Dataset extract →
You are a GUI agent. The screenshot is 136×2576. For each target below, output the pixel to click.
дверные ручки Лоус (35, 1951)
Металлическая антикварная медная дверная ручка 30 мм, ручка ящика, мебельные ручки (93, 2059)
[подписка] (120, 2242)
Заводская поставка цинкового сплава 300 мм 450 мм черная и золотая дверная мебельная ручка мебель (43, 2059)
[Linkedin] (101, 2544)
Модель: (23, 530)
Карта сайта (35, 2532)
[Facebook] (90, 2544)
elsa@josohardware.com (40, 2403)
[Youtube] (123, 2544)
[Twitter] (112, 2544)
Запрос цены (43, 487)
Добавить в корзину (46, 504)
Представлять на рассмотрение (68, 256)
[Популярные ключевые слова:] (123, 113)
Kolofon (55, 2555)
* * *
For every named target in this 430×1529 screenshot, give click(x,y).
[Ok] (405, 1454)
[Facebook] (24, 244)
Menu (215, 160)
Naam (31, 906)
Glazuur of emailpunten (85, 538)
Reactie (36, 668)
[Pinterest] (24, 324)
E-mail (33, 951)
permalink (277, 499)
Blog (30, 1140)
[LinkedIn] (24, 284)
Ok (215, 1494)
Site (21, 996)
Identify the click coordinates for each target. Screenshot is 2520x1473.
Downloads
==
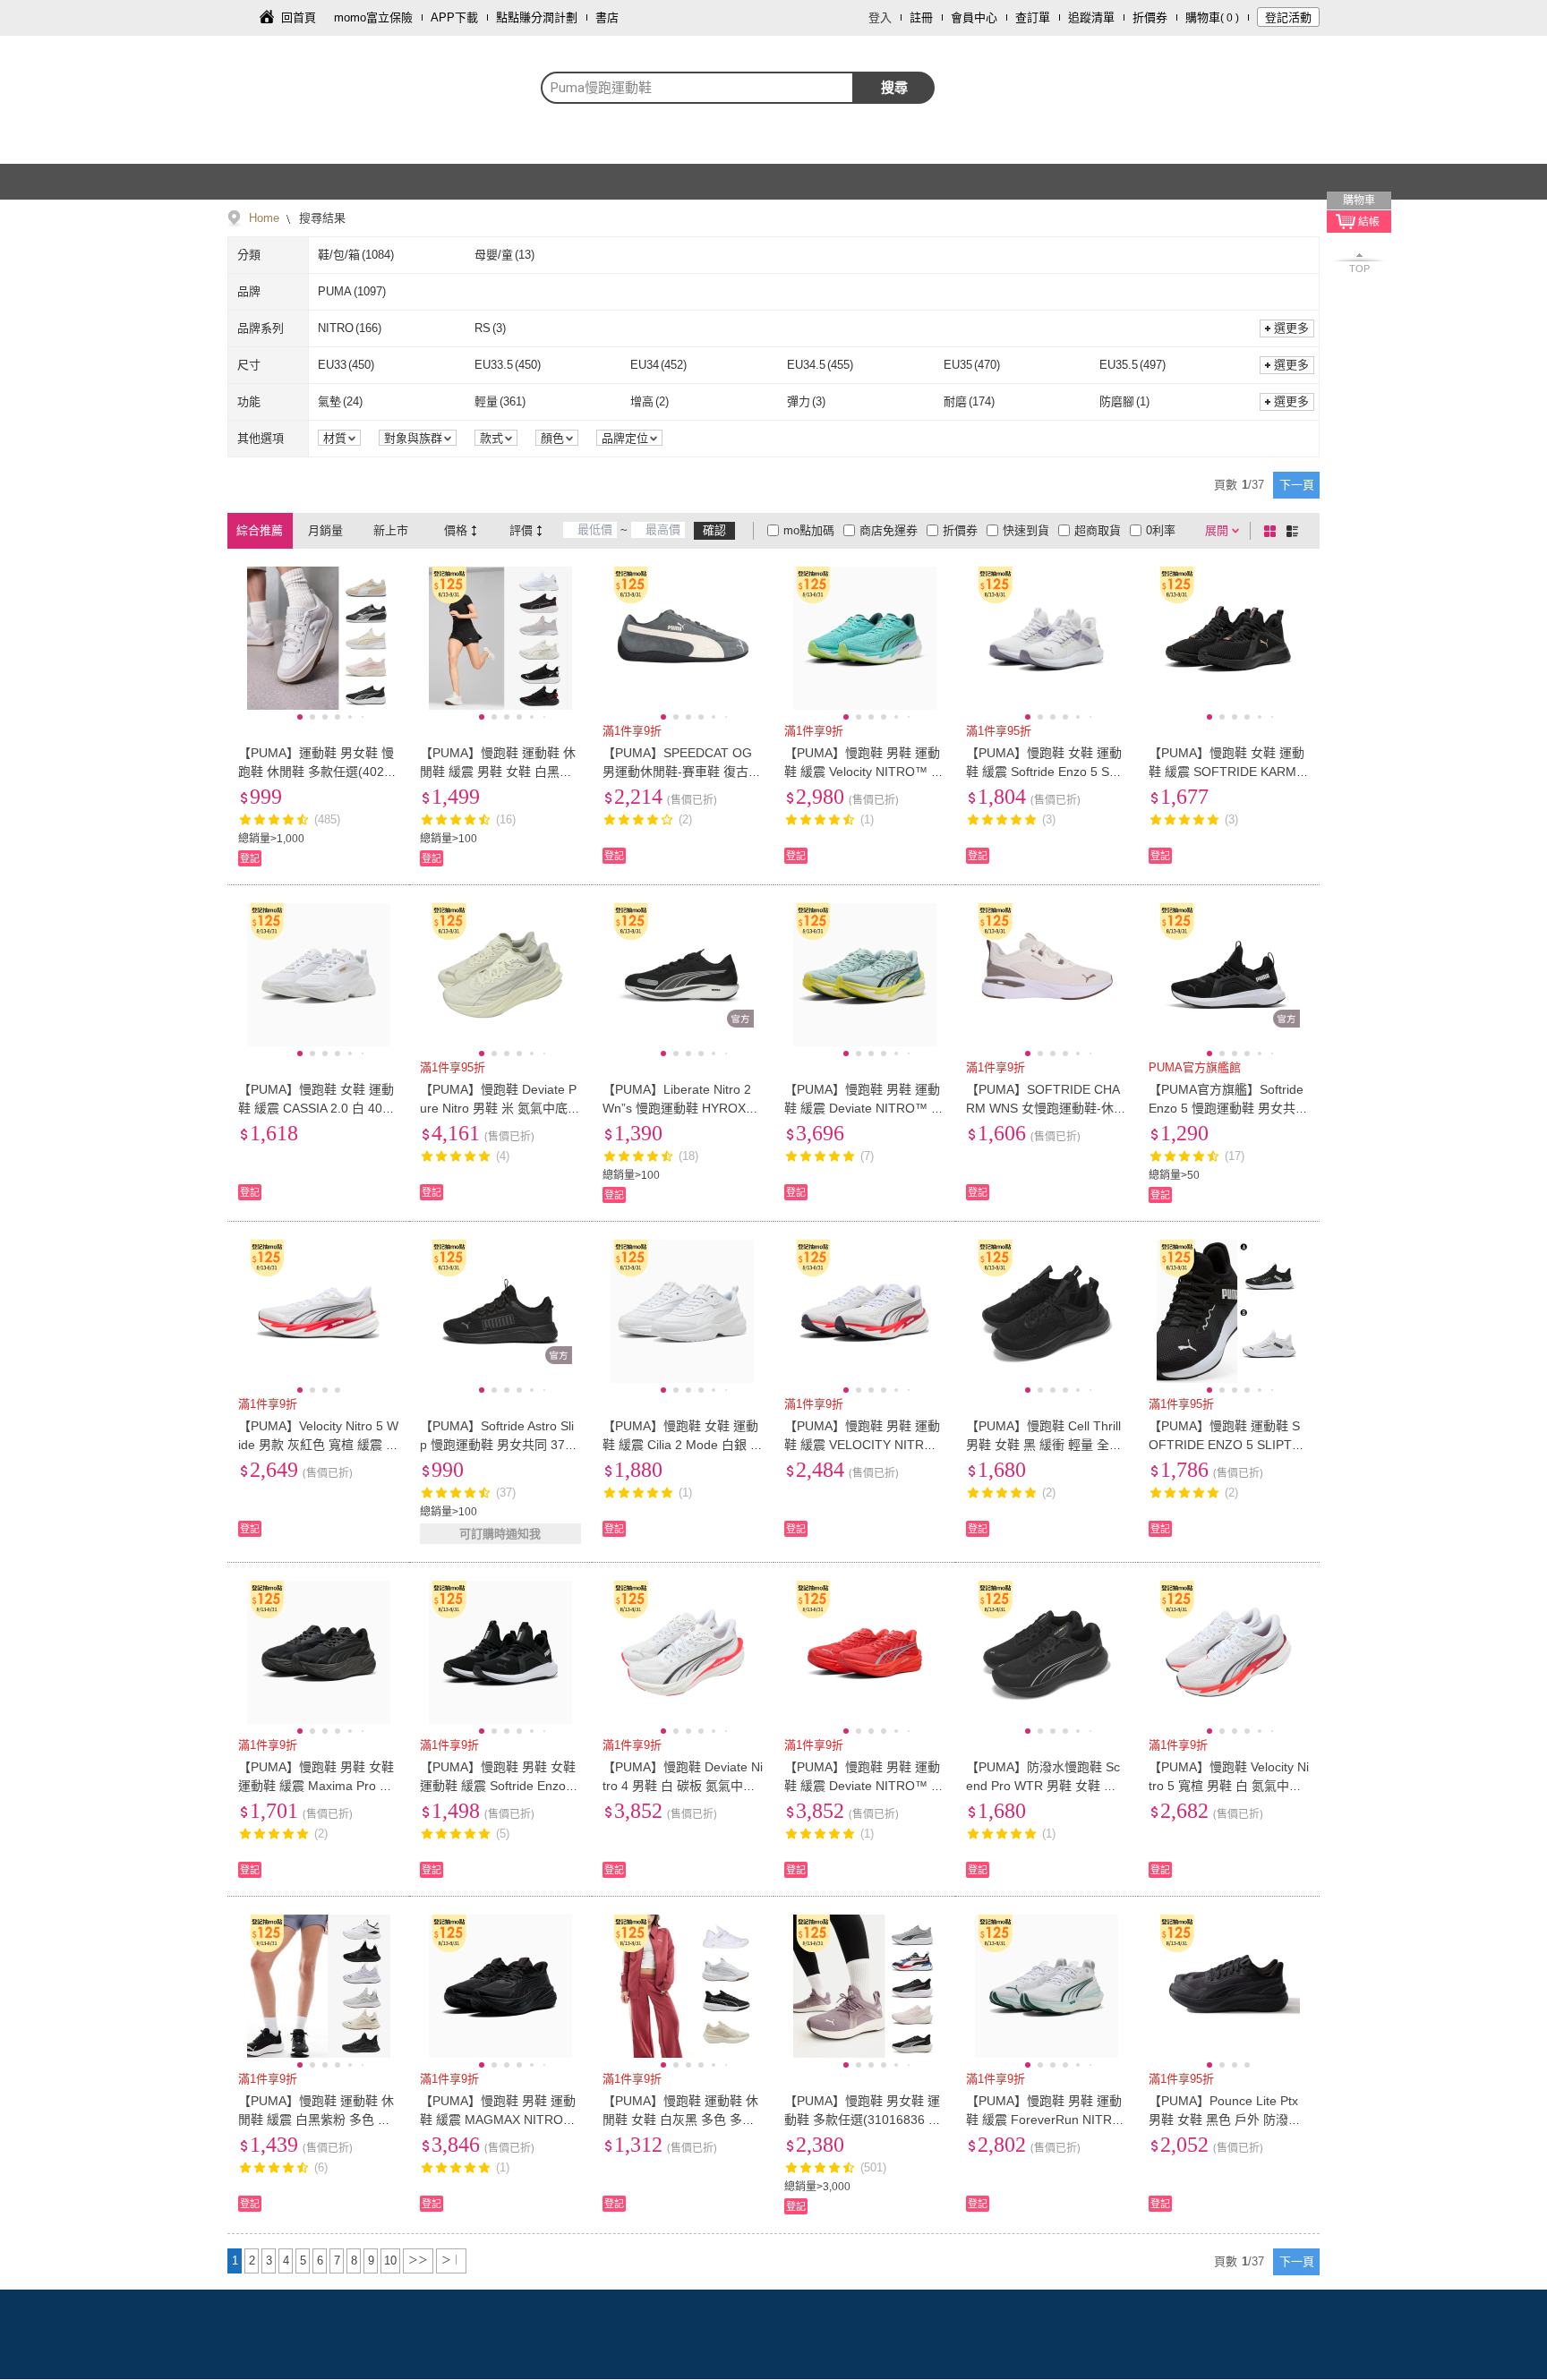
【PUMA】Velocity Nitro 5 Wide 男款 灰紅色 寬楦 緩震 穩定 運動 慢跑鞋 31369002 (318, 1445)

Task to complete → Take every line above where "ручки" appears and copy it.

Result of the task →
дверные ручки Лоус (35, 1951)
Металлическая антикварная медная дверная ручка 30 мм, ручка ящика, мебельные ручки (93, 2059)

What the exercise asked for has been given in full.